Up to date, no one can tell what happened. Nobody knows exactly what went wrong, but the reading on the Yemeni side is that HRH Prince Nayif Bin Abdulaziz, Minister of Interior, took an extreme position. He thus pushed the talks to the back burner, for some time.
Six months down the road, it is now clear that the two sides have finally worked out the small differences that persisted here and there. There is now agreement even in the eastern frontiers – along the Empty Quarter.

There is still a little problem around the Al-Thar mountain. The Saudis, wary of the uncomfortable proximity of Najran city to the border, are pushing the border another five kilometers south.
The Yemeni authorities are considering the matter. “We are interested in building trust and good neighborly relations with Saudi Arabia.
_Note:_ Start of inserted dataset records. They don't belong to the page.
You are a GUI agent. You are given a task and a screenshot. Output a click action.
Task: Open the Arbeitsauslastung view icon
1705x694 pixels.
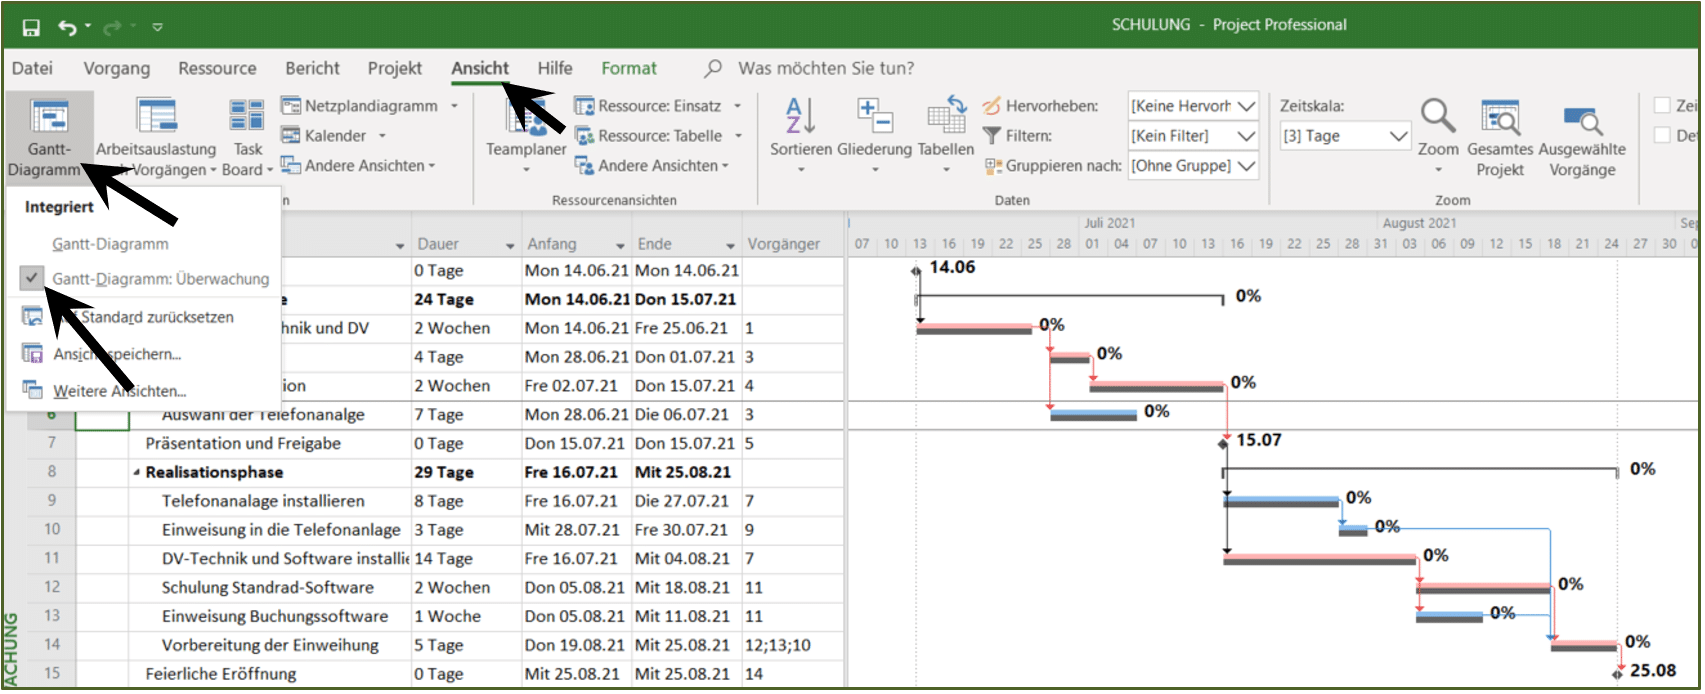156,116
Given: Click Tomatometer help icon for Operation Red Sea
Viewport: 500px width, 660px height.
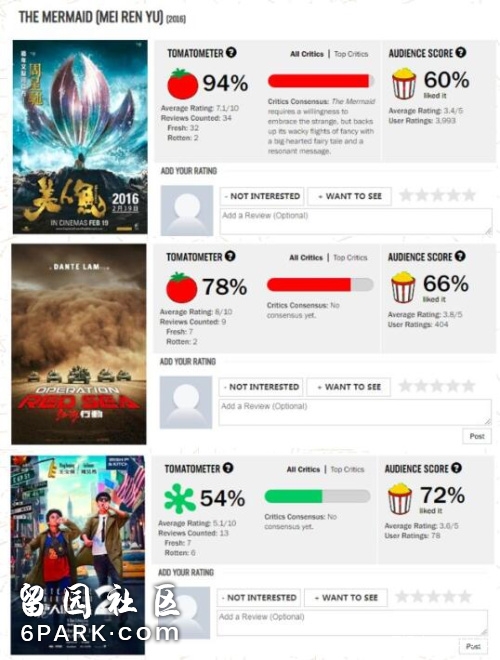Looking at the screenshot, I should point(230,256).
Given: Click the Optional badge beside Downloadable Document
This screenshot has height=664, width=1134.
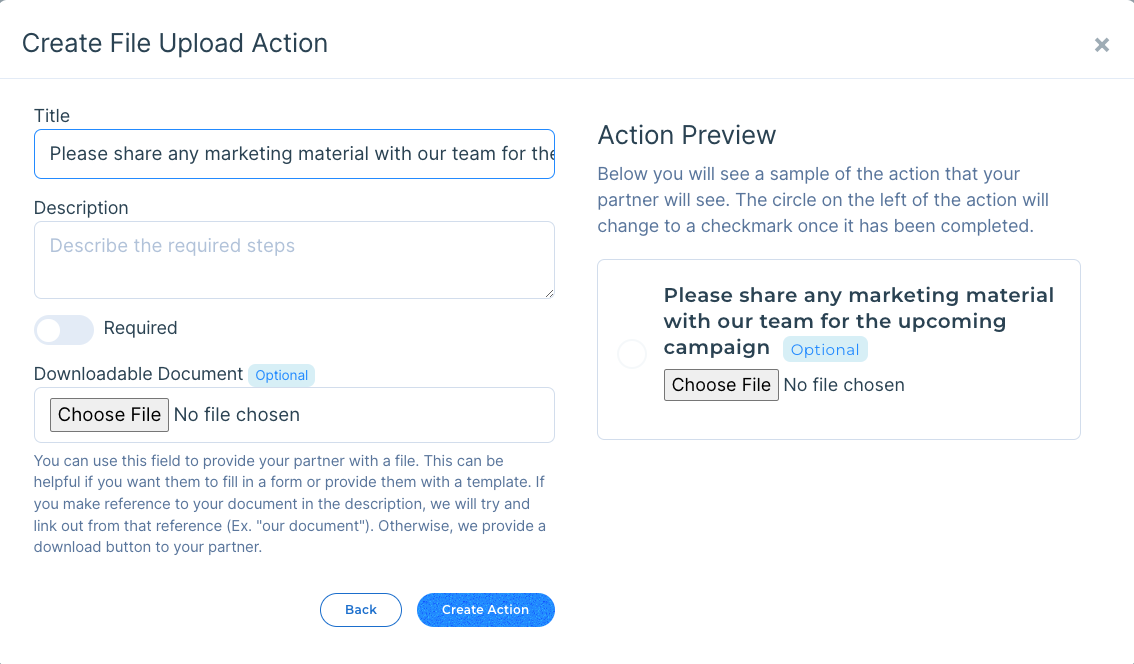Looking at the screenshot, I should 281,375.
For Yemen, that is far more valuable than a few kilometers,” said Sheikh Abdullah Bin Hussain Al-Ahmar, Speaker of parliament, Head of the Islah Party, and Paramount Leader of the powerful Hashed Tribal Confederation. “It is not a matter of how much one can wring out of a neighbor. It is a matter of learning to be good neighbors and to interact productively for the mutual benefit of the two sides,” a source in the Foreign Ministry echoed. “That is new language out of the Foreign Ministry. You can read how much close they have come to an agreement from that language,” is how an opposition politician reacted.

Indeed, most Yemenis will agree it is not a matter of a few kilometers. But, at the end of the day, the citizens of Yemen will assess the agreement in terms of what is in it for them. All the political talk is secondary. Yemenis are interested in an economic break.
If President Ali Abdullah Saleh does not deliver on this point, he is asking for trouble by signing the agreement with Saudi Arabia. As one citizen in a qat chew put it, “We and the Saudis are brothers. But the Saudis should understand by now, it is not enough to pay off the politicians. They should consider economic arrangements that will create good will among the Yemeni public.”
At another level, time is running out. If an agreement is not concluded between Yemen and Saudi Arabia before the middle of 1998, the Yemenis will be pushed to follow other recourses to resolve the border problem with Saudi Arabia. International arbitration has been mentioned as one alternative. There are two more alternatives, according to informed sources, who would not say, what they are.

At the end of it all, however, the majority of Yemenis are hopeful and keen on a peaceful and productive solution.
Keep your fingers crossed.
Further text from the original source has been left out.